**Task input:**
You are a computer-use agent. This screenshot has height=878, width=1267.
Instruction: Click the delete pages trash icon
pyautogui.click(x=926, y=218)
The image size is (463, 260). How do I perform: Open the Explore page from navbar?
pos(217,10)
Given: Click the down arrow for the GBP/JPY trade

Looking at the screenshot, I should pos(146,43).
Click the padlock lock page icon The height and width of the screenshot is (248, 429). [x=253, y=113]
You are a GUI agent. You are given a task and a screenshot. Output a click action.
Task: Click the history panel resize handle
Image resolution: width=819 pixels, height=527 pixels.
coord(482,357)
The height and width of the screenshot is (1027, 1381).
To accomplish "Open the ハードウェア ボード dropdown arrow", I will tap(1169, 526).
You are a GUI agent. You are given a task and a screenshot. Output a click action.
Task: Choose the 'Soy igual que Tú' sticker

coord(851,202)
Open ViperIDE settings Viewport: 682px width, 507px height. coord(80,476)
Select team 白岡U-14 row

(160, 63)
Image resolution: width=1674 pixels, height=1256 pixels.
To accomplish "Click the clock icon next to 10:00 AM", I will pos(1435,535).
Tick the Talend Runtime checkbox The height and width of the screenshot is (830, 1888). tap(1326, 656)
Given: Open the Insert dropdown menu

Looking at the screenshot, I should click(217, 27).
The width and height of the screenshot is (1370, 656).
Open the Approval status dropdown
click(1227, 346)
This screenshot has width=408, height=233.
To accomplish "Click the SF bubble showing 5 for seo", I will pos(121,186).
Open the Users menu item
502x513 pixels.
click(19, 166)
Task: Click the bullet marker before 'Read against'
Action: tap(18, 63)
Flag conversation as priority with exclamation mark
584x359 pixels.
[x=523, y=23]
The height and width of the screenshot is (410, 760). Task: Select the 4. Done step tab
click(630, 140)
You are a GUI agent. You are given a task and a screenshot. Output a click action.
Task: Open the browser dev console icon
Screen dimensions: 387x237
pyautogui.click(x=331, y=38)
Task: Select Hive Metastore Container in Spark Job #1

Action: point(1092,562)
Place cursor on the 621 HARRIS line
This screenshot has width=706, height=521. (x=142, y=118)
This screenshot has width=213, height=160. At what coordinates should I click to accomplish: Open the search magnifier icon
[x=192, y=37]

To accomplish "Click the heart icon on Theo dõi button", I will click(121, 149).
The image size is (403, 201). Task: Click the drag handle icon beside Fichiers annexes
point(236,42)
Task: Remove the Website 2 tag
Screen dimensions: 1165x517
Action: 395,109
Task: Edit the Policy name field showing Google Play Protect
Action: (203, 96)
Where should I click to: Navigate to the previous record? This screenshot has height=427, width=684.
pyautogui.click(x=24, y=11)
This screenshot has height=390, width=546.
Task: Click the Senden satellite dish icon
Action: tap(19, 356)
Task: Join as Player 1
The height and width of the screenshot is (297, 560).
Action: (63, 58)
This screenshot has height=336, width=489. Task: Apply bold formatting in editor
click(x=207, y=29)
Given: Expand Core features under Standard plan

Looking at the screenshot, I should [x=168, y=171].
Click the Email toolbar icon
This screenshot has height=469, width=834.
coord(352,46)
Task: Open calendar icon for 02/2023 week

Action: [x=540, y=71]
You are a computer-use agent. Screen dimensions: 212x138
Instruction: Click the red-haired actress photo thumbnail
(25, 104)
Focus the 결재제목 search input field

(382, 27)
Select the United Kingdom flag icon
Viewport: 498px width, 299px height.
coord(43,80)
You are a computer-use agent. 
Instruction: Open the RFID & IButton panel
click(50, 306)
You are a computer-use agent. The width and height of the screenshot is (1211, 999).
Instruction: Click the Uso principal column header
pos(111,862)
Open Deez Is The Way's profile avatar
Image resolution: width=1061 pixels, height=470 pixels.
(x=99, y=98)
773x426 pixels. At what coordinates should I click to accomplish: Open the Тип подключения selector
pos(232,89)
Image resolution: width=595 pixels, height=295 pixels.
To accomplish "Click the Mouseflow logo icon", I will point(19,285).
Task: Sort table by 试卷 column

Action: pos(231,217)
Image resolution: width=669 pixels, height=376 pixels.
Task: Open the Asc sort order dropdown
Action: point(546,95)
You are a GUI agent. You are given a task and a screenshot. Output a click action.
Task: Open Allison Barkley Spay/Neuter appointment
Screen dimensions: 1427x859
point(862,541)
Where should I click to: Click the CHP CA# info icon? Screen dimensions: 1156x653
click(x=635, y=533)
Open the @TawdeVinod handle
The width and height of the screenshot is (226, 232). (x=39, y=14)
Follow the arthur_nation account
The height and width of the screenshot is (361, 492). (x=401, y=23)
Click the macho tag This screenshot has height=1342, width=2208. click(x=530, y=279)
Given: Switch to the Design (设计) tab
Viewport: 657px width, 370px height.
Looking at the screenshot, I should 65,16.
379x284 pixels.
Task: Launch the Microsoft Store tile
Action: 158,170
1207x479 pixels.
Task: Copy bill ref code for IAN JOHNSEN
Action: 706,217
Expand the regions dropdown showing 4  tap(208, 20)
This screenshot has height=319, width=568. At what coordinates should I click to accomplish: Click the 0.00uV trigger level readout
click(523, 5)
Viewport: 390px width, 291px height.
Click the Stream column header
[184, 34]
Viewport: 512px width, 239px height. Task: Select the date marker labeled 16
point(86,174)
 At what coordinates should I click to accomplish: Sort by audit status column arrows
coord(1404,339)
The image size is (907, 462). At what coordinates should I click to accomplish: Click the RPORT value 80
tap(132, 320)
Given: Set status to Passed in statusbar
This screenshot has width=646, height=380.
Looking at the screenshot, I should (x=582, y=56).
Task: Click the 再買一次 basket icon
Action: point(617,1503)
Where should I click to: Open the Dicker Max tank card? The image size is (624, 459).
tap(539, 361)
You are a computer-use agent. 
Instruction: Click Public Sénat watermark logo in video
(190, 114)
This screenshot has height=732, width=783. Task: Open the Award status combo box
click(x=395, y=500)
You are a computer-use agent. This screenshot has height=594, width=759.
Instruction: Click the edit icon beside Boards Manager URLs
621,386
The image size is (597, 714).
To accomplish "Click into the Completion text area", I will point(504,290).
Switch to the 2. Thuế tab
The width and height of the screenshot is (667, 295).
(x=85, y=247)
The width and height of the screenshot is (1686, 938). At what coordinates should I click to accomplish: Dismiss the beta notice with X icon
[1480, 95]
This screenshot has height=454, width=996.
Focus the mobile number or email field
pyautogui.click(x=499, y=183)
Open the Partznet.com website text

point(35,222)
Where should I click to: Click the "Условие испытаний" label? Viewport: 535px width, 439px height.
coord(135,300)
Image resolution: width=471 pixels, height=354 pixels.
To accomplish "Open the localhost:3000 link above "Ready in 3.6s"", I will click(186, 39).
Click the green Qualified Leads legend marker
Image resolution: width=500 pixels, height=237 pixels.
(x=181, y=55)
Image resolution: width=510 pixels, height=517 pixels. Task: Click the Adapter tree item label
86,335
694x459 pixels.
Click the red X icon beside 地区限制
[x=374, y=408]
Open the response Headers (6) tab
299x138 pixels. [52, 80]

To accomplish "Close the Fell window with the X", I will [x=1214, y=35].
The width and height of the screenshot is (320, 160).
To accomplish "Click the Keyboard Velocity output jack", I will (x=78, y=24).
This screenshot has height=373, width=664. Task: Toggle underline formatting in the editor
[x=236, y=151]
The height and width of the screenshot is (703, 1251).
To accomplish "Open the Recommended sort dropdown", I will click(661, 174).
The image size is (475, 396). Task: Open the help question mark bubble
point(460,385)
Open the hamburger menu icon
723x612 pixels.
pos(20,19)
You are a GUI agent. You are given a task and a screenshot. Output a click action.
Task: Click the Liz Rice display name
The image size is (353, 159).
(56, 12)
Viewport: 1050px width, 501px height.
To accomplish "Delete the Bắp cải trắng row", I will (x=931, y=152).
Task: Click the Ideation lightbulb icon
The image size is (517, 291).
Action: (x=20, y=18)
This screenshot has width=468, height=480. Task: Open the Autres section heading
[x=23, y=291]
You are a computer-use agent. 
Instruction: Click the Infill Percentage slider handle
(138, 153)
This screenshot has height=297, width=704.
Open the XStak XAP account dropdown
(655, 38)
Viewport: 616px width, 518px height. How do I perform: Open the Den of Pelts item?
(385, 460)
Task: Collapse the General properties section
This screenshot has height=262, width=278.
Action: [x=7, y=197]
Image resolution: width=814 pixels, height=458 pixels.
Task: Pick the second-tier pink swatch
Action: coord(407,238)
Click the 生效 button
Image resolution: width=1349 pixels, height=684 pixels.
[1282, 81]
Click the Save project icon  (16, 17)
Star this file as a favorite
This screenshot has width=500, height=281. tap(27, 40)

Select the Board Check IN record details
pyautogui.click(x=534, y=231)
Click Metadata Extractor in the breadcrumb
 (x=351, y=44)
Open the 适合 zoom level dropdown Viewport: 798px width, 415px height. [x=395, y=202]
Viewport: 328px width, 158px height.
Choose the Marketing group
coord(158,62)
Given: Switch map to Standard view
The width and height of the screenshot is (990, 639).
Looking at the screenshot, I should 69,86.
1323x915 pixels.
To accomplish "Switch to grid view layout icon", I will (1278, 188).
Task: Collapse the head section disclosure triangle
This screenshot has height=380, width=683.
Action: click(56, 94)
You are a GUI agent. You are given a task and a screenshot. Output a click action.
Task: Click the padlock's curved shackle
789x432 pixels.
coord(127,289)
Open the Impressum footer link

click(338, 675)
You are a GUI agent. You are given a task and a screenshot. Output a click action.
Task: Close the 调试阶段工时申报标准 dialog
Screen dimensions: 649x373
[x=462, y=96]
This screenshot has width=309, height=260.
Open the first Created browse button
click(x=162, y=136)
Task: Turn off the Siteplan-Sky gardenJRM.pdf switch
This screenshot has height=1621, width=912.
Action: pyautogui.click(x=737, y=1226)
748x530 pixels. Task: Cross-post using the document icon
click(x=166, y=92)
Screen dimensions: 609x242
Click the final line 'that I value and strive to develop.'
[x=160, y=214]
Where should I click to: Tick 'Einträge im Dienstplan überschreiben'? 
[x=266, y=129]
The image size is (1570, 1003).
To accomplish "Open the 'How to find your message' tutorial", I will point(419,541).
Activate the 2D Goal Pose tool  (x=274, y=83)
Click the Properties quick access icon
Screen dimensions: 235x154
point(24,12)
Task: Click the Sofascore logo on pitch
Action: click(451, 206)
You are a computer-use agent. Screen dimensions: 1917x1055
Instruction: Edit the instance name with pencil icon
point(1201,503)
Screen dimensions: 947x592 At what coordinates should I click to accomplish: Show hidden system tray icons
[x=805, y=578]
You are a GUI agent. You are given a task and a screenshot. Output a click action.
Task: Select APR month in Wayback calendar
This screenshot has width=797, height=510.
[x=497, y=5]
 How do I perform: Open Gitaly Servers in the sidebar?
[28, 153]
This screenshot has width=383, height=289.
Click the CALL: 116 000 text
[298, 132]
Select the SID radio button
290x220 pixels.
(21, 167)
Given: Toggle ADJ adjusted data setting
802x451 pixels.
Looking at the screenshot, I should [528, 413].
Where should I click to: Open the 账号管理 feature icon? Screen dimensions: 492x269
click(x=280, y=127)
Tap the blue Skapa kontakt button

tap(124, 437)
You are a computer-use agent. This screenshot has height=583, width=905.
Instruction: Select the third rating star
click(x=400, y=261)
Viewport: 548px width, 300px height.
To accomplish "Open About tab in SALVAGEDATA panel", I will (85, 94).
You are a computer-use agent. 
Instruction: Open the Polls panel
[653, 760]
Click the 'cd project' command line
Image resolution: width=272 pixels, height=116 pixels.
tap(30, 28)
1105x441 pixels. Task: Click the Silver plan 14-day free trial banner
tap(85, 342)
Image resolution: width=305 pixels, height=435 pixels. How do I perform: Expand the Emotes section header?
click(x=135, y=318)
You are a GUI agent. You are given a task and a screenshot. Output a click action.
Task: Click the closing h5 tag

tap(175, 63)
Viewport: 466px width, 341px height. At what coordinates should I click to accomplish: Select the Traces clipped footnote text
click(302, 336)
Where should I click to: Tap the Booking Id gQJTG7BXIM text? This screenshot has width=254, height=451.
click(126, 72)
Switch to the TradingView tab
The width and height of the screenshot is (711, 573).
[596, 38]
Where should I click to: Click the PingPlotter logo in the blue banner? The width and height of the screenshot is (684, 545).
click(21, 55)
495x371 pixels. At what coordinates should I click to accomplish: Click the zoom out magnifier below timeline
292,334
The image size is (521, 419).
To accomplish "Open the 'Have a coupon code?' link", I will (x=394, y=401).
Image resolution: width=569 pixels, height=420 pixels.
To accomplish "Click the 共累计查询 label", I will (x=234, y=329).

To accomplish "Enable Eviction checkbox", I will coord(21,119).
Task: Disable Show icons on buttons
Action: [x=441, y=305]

**To be done:**
Rewrite everything above from the row containing "Click the Save" down to the row containing "Action: click(451, 206)" as a Markdown table with the columns Number and Text, one non-blank line per table row.

**Answer for the task:**
| Number | Text |
|---|---|
| 1 | Click the Save project icon  (16, 17) |
| 2 | Star this file as a favorite |
| 3 | This screenshot has width=500, height=281. tap(27, 40) |
| 4 | Select the Board Check IN record details |
| 5 | pyautogui.click(x=534, y=231) |
| 6 | Click Metadata Extractor in the breadcrumb |
| 7 |  (x=351, y=44) |
| 8 | Open the 适合 zoom level dropdown Viewport: 798px width, 415px height. [x=395, y=202] |
| 9 | Viewport: 328px width, 158px height. |
| 10 | Choose the Marketing group |
| 11 | coord(158,62) |
| 12 | Given: Switch map to Standard view |
| 13 | The width and height of the screenshot is (990, 639). |
| 14 | Looking at the screenshot, I should 69,86. |
| 15 | 1323x915 pixels. |
| 16 | To accomplish "Switch to grid view layout icon", I will (1278, 188). |
| 17 | Task: Collapse the head section disclosure triangle |
| 18 | This screenshot has height=380, width=683. |
| 19 | Action: click(56, 94) |
| 20 | You are a GUI agent. You are given a task and a screenshot. Output a click action. |
| 21 | Task: Click the padlock's curved shackle |
| 22 | 789x432 pixels. |
| 23 | coord(127,289) |
| 24 | Open the Impressum footer link |
| 25 | click(338, 675) |
| 26 | You are a GUI agent. You are given a task and a screenshot. Output a click action. |
| 27 | Task: Close the 调试阶段工时申报标准 dialog |
| 28 | Screen dimensions: 649x373 |
| 29 | [x=462, y=96] |
| 30 | This screenshot has width=309, height=260. |
| 31 | Open the first Created browse button |
| 32 | click(x=162, y=136) |
| 33 | Task: Turn off the Siteplan-Sky gardenJRM.pdf switch |
| 34 | This screenshot has height=1621, width=912. |
| 35 | Action: pyautogui.click(x=737, y=1226) |
| 36 | 748x530 pixels. Task: Cross-post using the document icon |
| 37 | click(x=166, y=92) |
| 38 | Screen dimensions: 609x242 |
| 39 | Click the final line 'that I value and strive to develop.' |
| 40 | [x=160, y=214] |
| 41 | Where should I click to: Tick 'Einträge im Dienstplan überschreiben'?  |
| 42 | [x=266, y=129] |
| 43 | The image size is (1570, 1003). |
| 44 | To accomplish "Open the 'How to find your message' tutorial", I will point(419,541). |
| 45 | Activate the 2D Goal Pose tool  (x=274, y=83) |
| 46 | Click the Properties quick access icon |
| 47 | Screen dimensions: 235x154 |
| 48 | point(24,12) |
| 49 | Task: Click the Sofascore logo on pitch |
| 50 | Action: click(451, 206) |